Introduction
In modern software applications, developers face challenges like real-time data synchronization and responsiveness, which both play an important role in delivering seamless user experiences and ensuring data consistency across distributed systems. Whether you are managing complex microservices architectures, powering live analytics dashboards, or meeting strict compliance requirements, tracking and responding to data changes efficiently is crucial.
This is where Change Data Capture (CDC) can be utilized – a design pattern that allows you to capture, process, and propagate database changes in real-time. In this post, the platform Debezium1 is explored and a step-by-step guide on how to use it locally is provided.
What is Change Data Capture (CDC)?
Before diving into Debezium, it’s important to first set some context for the topic of this post. Change Data Capture is a software design pattern used to track changes in a database. These include inserting, updating and deleting data events. In most cases, these events are forwarded to other systems, such as event streaming platforms (e.g., Kafka), data lakes, or analytics pipelines. This allows for incremental updates instead of bulk loading or batch processing. Typical use cases include:
- Data Synchronization/Replication/Sharing: CDC enables seamless synchronization of data across multiple databases, systems, or services, ensuring all entities have consistent, up-to-date information.
- Event-driven Architectures/Listening to Changes: By capturing data changes in real-time, CDC allows applications to react to specific events, triggering workflows or microservices whenever data is updated.
- Real-time Analytics: CDC powers real-time analytics by continuously streaming fresh data into analytics platforms, enabling businesses to gain insights and make decisions based on the most current information.

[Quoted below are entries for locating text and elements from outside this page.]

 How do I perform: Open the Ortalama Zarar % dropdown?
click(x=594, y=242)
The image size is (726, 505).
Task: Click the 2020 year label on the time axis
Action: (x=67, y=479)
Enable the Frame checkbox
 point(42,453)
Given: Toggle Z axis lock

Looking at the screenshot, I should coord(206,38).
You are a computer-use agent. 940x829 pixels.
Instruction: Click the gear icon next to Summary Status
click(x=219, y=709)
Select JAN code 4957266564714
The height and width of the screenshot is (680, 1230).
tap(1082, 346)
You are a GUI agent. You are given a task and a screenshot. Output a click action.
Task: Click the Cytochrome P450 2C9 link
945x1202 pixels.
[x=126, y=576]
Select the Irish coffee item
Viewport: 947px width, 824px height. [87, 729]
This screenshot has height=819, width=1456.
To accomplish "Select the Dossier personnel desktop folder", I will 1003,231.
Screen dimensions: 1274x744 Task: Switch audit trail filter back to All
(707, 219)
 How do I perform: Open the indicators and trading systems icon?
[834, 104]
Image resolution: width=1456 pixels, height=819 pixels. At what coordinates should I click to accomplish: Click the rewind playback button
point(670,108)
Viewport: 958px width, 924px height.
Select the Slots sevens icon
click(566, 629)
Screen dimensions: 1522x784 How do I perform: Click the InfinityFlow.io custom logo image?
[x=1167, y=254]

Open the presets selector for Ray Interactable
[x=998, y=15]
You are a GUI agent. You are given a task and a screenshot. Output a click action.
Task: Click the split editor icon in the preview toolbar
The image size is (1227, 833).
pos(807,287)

- Audit Logging/Security: CDC provides a reliable way to track and log every database change, helping organizations meet compliance requirements, monitor security, and maintain a detailed history for auditing purposes
What is Debezium?
From the official website:
Debezium is an open source distributed platform for change data capture. Start it up, point it at your databases, and your apps can start responding to all of the inserts, updates, and deletes that other apps commit to your databases. Debezium is durable and fast, so your apps can respond quickly and never miss an event, even when things go wrong.
https://debezium.io/
This suggests that Debezium could be the right tool for CDC, making it worth a closer look!
How does Debezium work?
Initially, when Debezium is connected to a database, it will take a snapshot of all available schemas. Afterwards, the platform constantly monitors the database for changes. It does so by analyzing the write-ahead logs, binlogs, operation logs, or transaction logs, depending on the used connector. The connectors are built in Java for specific databases, listed as follows:
As Debezium is built on top of Apache Kafka2 and all the database source connectors are compatible with Kafka Connect3, a record for a Kafka topic is created and published for each change event. Debezium generates a change record to Kafka in three steps. In the first step, the configured transformations are applied, which are then serialized into a record by the Kafka Connect Converter. This record is then written to the Kafka topic. From there, the notification is available for every consumer.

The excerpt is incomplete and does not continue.